WHAT YOU WILL DO: Change "column header" to "column heading" throughout the records and write them out again with everything else as it stands. Leave the pictures out of your answer.

━━ EXERCISE INPUTS

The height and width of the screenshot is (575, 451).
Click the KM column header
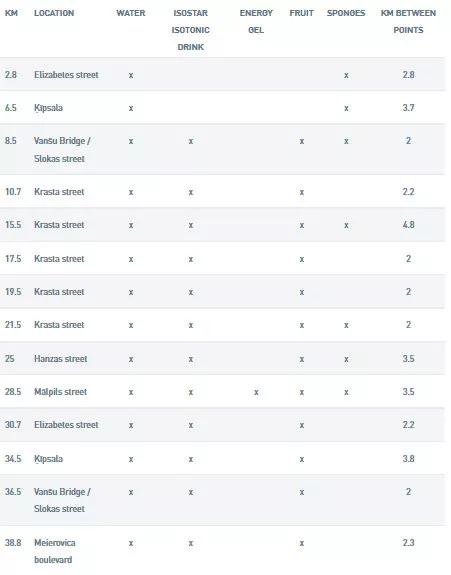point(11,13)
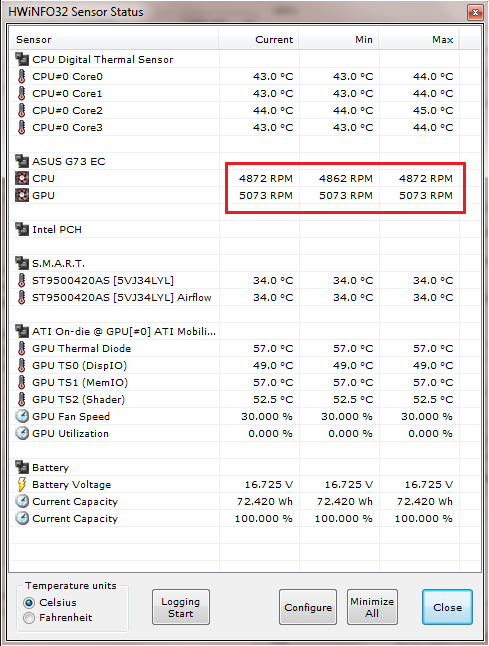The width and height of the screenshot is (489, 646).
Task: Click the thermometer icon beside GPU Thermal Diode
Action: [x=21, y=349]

━━━━

SOLUTION TO THIS TASK:
The height and width of the screenshot is (575, 451).
Click the KM column heading
point(11,13)
The width and height of the screenshot is (489, 646).
Task: Click the thermometer icon beside GPU Thermal Diode
Action: [x=21, y=349]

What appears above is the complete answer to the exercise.